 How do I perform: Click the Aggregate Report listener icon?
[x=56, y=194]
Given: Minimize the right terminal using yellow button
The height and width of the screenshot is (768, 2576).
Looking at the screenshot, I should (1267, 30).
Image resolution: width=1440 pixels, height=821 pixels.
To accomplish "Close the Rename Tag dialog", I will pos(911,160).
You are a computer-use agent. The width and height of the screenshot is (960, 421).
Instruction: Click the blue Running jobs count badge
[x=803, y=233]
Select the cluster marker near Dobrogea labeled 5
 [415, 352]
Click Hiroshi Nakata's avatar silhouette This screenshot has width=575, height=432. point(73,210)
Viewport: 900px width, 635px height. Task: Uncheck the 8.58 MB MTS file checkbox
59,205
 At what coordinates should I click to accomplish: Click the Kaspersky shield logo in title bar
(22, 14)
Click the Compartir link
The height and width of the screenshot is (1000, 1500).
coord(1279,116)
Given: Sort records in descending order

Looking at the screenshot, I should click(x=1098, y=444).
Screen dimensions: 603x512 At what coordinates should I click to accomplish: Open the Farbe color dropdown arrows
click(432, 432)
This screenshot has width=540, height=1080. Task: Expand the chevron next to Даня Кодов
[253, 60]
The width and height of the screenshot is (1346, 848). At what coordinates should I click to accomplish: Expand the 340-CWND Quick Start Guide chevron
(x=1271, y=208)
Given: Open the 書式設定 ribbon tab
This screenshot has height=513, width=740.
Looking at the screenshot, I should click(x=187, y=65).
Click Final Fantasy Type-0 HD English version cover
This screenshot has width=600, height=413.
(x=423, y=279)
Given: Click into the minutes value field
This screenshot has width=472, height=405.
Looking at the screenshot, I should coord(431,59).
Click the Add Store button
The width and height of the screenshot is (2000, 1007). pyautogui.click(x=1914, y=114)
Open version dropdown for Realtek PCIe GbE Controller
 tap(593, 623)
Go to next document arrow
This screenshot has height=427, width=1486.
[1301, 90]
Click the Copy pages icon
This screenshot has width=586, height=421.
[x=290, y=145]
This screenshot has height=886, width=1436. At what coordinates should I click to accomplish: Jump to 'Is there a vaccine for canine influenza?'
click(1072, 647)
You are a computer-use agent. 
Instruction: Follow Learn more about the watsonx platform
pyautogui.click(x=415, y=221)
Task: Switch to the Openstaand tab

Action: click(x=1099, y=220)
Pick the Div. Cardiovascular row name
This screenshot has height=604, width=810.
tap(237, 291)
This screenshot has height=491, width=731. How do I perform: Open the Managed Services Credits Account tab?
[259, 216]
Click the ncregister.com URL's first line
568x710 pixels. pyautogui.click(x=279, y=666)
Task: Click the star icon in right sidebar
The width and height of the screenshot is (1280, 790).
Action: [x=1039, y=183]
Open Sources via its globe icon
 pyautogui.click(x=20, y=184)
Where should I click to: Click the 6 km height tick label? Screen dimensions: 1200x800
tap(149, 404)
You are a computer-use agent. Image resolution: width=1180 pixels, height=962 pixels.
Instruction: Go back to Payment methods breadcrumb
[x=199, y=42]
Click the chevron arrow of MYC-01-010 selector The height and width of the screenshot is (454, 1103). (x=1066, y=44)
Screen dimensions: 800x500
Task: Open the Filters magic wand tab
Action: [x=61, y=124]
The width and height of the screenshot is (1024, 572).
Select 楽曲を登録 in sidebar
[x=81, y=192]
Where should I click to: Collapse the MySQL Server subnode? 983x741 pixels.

◆ Exercise prompt ◆
Repeat the entire listing above without changing a word.

◆ Answer to the exercise ◆
 How do I perform: Click the Aggregate Report listener icon?
[x=56, y=194]
Given: Minimize the right terminal using yellow button
The height and width of the screenshot is (768, 2576).
Looking at the screenshot, I should (1267, 30).
Image resolution: width=1440 pixels, height=821 pixels.
To accomplish "Close the Rename Tag dialog", I will pos(911,160).
You are a computer-use agent. The width and height of the screenshot is (960, 421).
Instruction: Click the blue Running jobs count badge
[x=803, y=233]
Select the cluster marker near Dobrogea labeled 5
 [415, 352]
Click Hiroshi Nakata's avatar silhouette This screenshot has width=575, height=432. point(73,210)
Viewport: 900px width, 635px height. Task: Uncheck the 8.58 MB MTS file checkbox
59,205
 At what coordinates should I click to accomplish: Click the Kaspersky shield logo in title bar
(22, 14)
Click the Compartir link
The height and width of the screenshot is (1000, 1500).
coord(1279,116)
Given: Sort records in descending order

Looking at the screenshot, I should click(x=1098, y=444).
Screen dimensions: 603x512 At what coordinates should I click to accomplish: Open the Farbe color dropdown arrows
click(432, 432)
This screenshot has width=540, height=1080. Task: Expand the chevron next to Даня Кодов
[253, 60]
The width and height of the screenshot is (1346, 848). At what coordinates should I click to accomplish: Expand the 340-CWND Quick Start Guide chevron
(x=1271, y=208)
Given: Open the 書式設定 ribbon tab
This screenshot has height=513, width=740.
Looking at the screenshot, I should click(x=187, y=65).
Click Final Fantasy Type-0 HD English version cover
This screenshot has width=600, height=413.
(x=423, y=279)
Given: Click into the minutes value field
This screenshot has width=472, height=405.
Looking at the screenshot, I should coord(431,59).
Click the Add Store button
The width and height of the screenshot is (2000, 1007). pyautogui.click(x=1914, y=114)
Open version dropdown for Realtek PCIe GbE Controller
 tap(593, 623)
Go to next document arrow
This screenshot has height=427, width=1486.
[1301, 90]
Click the Copy pages icon
This screenshot has width=586, height=421.
[x=290, y=145]
This screenshot has height=886, width=1436. At what coordinates should I click to accomplish: Jump to 'Is there a vaccine for canine influenza?'
click(1072, 647)
You are a computer-use agent. 
Instruction: Follow Learn more about the watsonx platform
pyautogui.click(x=415, y=221)
Task: Switch to the Openstaand tab

Action: click(x=1099, y=220)
Pick the Div. Cardiovascular row name
This screenshot has height=604, width=810.
tap(237, 291)
This screenshot has height=491, width=731. How do I perform: Open the Managed Services Credits Account tab?
[259, 216]
Click the ncregister.com URL's first line
568x710 pixels. pyautogui.click(x=279, y=666)
Task: Click the star icon in right sidebar
The width and height of the screenshot is (1280, 790).
Action: [x=1039, y=183]
Open Sources via its globe icon
 pyautogui.click(x=20, y=184)
Where should I click to: Click the 6 km height tick label? Screen dimensions: 1200x800
tap(149, 404)
You are a computer-use agent. Image resolution: width=1180 pixels, height=962 pixels.
Instruction: Go back to Payment methods breadcrumb
[x=199, y=42]
Click the chevron arrow of MYC-01-010 selector The height and width of the screenshot is (454, 1103). (x=1066, y=44)
Screen dimensions: 800x500
Task: Open the Filters magic wand tab
Action: [x=61, y=124]
The width and height of the screenshot is (1024, 572).
Select 楽曲を登録 in sidebar
[x=81, y=192]
Where should I click to: Collapse the MySQL Server subnode? 983x741 pixels.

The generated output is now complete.